Eli Lilly and Novo Nordisk are two dividend stocks that are worth considering for investors looking to boost their portfolio returns. Both pharmaceutical giants have demonstrated strong performance and have promising growth prospects in the coming years.
Eli Lilly, despite its premium valuation, has been on an impressive streak with its shares soaring by 269% in the past 36 months. The company’s groundbreaking treatments for conditions like Alzheimer’s disease and obesity have contributed to its stock reaching new heights. Additionally, Eli Lilly has a robust product portfolio and clinical pipeline, ensuring long-term sustainability. While its dividend yield is modest at 0.82%, its safety and strong growth potential make it an attractive investment option.

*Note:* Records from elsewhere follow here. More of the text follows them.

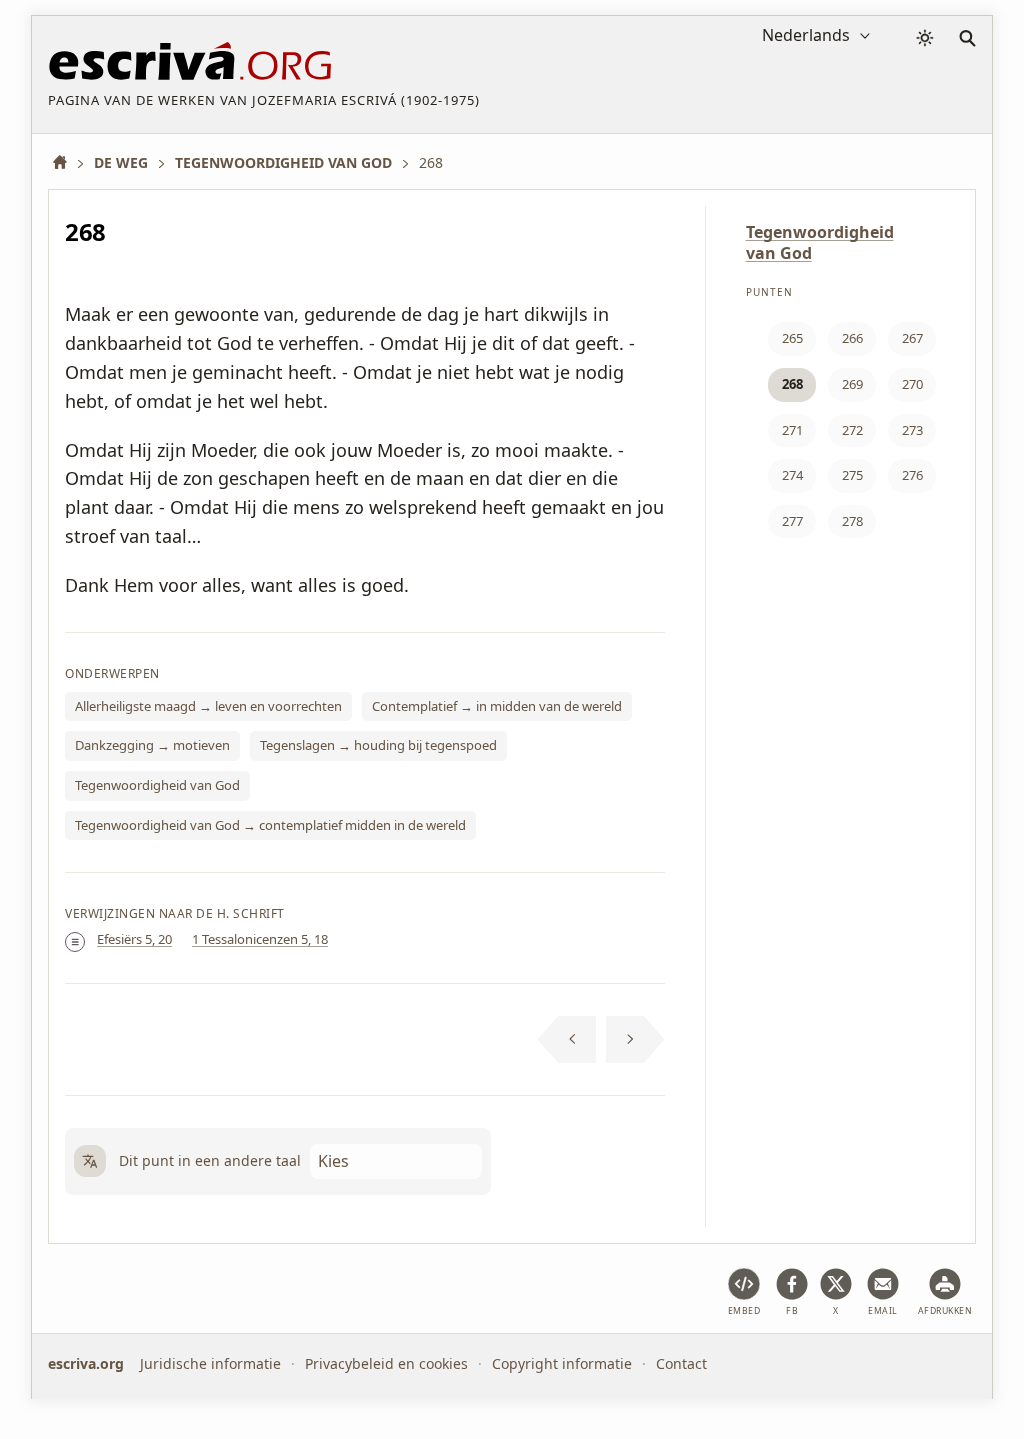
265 (792, 338)
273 (912, 430)
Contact (681, 1363)
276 (912, 475)
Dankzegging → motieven (152, 745)
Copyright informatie (562, 1363)
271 (792, 430)
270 (912, 384)
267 (912, 338)
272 (852, 430)
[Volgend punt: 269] (635, 1040)
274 (792, 475)
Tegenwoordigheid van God (157, 785)
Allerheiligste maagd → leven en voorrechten (208, 706)
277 (792, 521)
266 (852, 338)
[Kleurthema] (925, 38)
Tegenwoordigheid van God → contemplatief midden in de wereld (270, 825)
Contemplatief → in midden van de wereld (497, 706)
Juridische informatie (210, 1363)
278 (852, 521)
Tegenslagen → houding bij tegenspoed (378, 745)
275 (852, 475)
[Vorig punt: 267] (567, 1040)
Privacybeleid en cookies (386, 1363)
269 (852, 384)
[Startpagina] (67, 162)
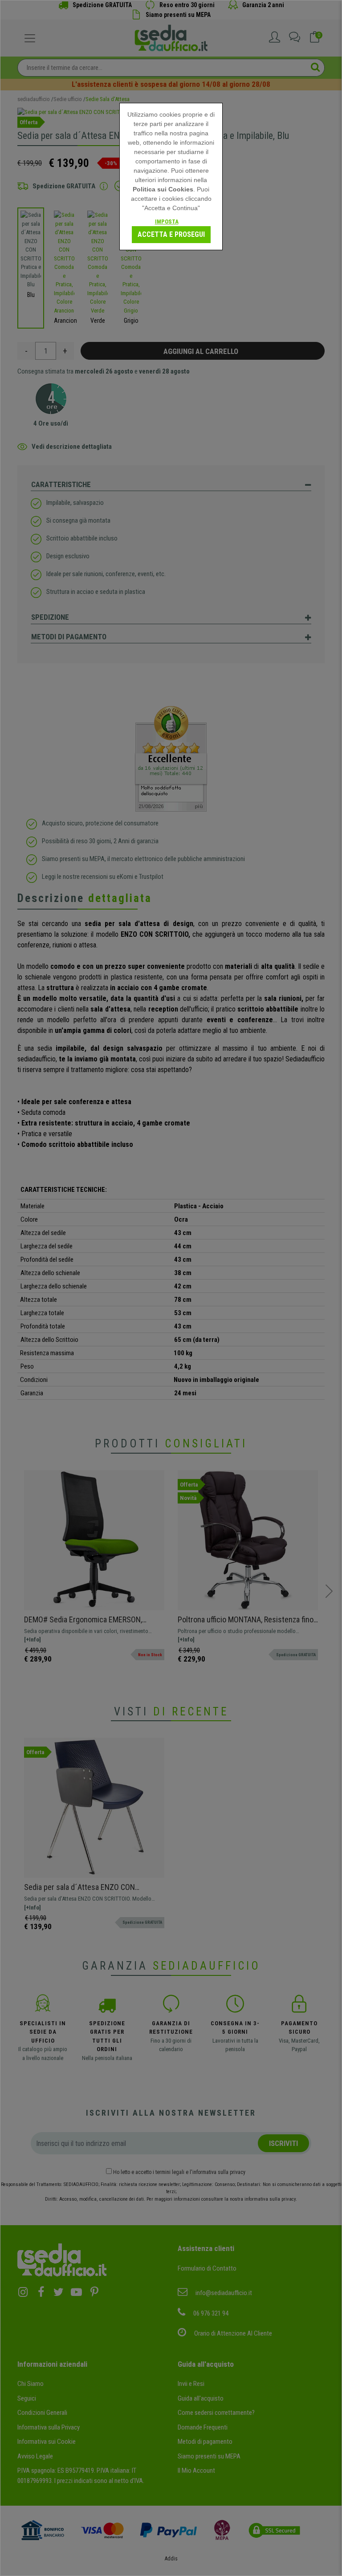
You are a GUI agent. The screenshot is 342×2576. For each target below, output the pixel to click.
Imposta (167, 221)
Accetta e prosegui (171, 234)
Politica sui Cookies (163, 189)
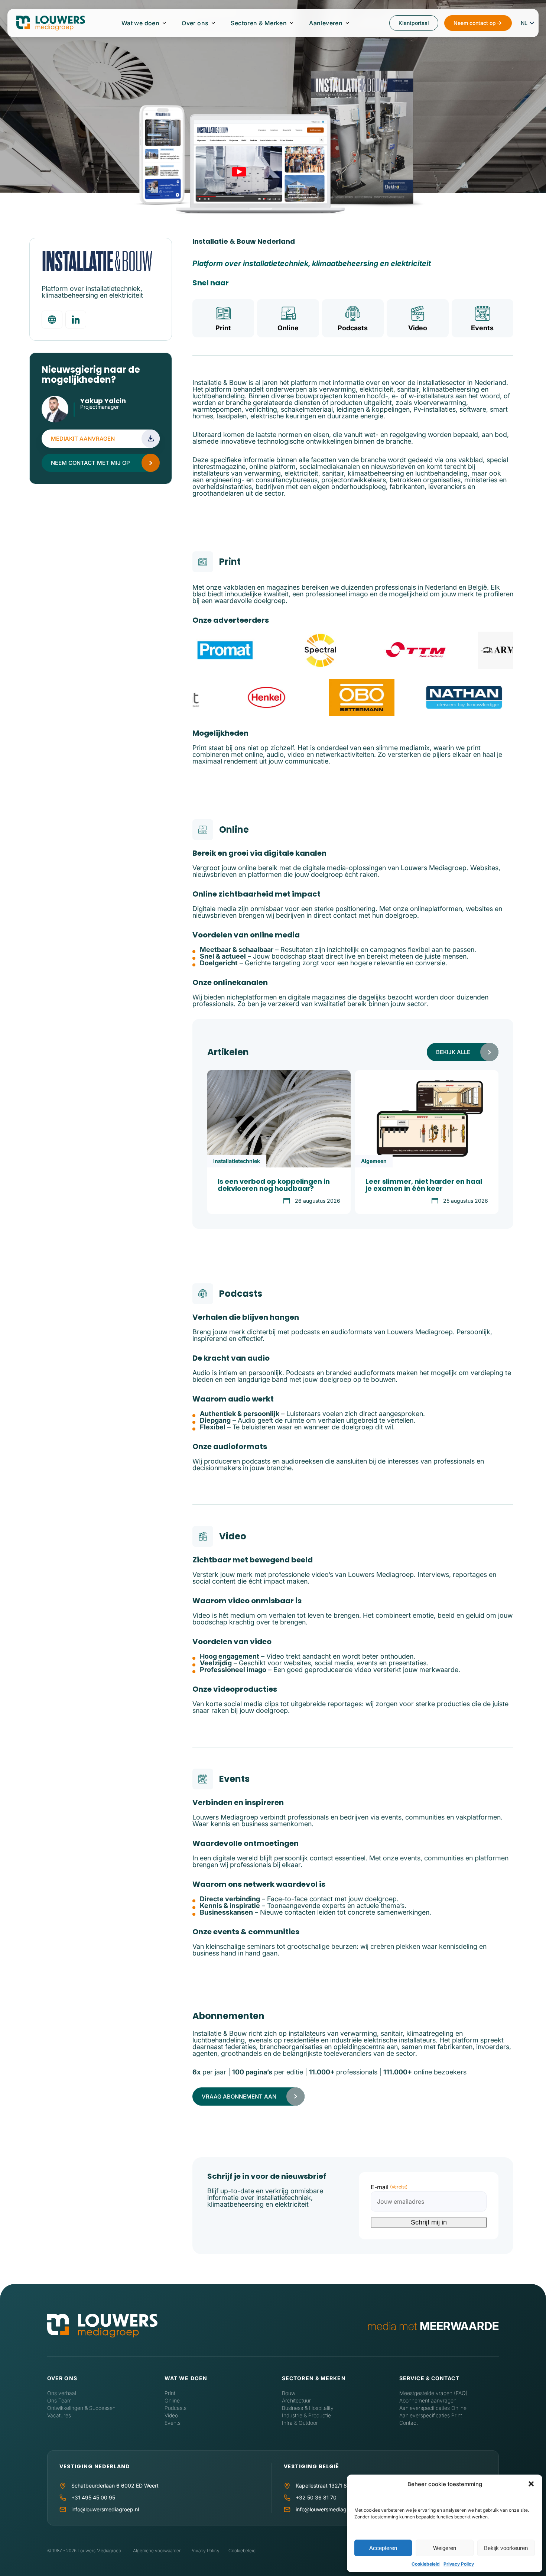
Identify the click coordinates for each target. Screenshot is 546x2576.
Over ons (195, 23)
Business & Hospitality (308, 2408)
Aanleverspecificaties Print (430, 2415)
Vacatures (59, 2415)
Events (482, 328)
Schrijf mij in (429, 2222)
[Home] (102, 2326)
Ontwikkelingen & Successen (81, 2408)
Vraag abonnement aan (239, 2096)
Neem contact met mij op (90, 462)
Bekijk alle (453, 1052)
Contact (408, 2423)
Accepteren (383, 2548)
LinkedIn (84, 416)
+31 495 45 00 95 (93, 2497)
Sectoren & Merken (259, 23)
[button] (531, 2484)
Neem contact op (475, 23)
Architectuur (296, 2400)
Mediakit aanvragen (83, 438)
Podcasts (353, 328)
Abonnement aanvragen (427, 2400)
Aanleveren (325, 23)
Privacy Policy (458, 2564)
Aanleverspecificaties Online (433, 2408)
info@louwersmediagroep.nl (105, 2509)
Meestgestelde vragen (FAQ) (433, 2393)
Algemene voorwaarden (157, 2550)
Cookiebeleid (426, 2564)
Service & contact (429, 2378)
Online (288, 328)
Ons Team (59, 2400)
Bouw (288, 2393)
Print (223, 328)
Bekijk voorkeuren (506, 2548)
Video (417, 328)
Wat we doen (140, 23)
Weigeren (444, 2548)
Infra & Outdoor (300, 2423)
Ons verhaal (61, 2393)
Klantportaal (414, 23)
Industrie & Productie (306, 2415)
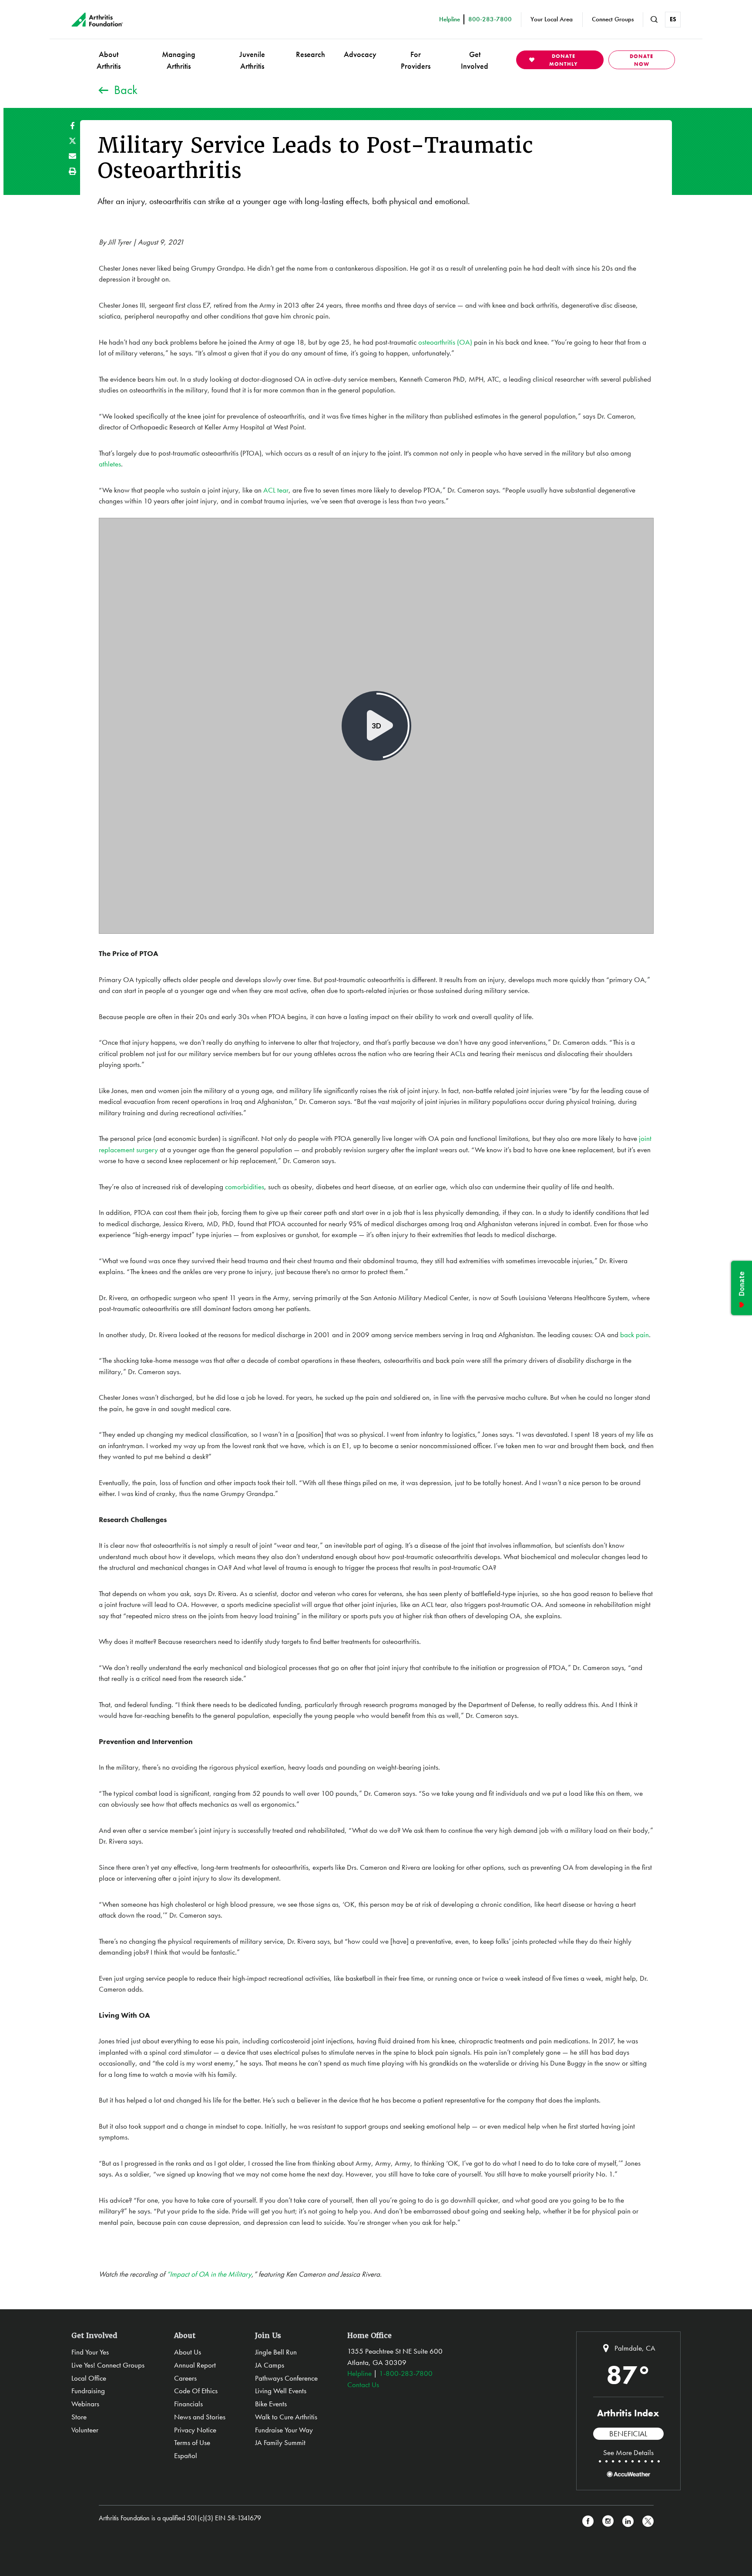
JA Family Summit (280, 2442)
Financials (188, 2403)
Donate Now (641, 60)
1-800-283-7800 (406, 2373)
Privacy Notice (195, 2430)
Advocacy (360, 54)
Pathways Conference (286, 2378)
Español (185, 2455)
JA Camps (269, 2365)
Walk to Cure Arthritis (286, 2417)
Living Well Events (280, 2390)
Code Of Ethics (196, 2390)
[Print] (72, 171)
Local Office (88, 2378)
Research (310, 54)
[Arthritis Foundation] (97, 19)
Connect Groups (613, 19)
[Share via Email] (72, 156)
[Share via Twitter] (72, 140)
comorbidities (244, 1186)
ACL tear (276, 490)
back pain (634, 1334)
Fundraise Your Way (284, 2430)
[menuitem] (108, 60)
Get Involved (474, 60)
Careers (185, 2378)
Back (126, 89)
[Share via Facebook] (72, 125)
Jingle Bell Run (276, 2352)
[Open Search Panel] (654, 19)
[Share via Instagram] (608, 2521)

On the other hand, Novo Nordisk is a global leader in diabetes and obesity management. With a market value of almost $408 billion, the Danish company has consistently grown its revenues and profits. Its exposure to the lucrative weight loss market has driven its shares to return nearly 260% in the past three years. Although Novo Nordisk’s dividend yield is not high, its low payout ratio of 41.5% and expected double-digit revenue growth indicate a sustainable dividend program in the long run.
In conclusion, both Eli Lilly and Novo Nordisk present compelling investment opportunities due to their strong performance, promising growth prospects, and sustainable dividend programs. While Eli Lilly may have a premium valuation, its innovative treatments and solid pipeline justify its price. Meanwhile, Novo Nordisk’s leadership in the diabetes and weight loss market positions it for continued success. By considering these dividend stocks, investors have the potential to benefit from both capital appreciation and compounding dividends over time.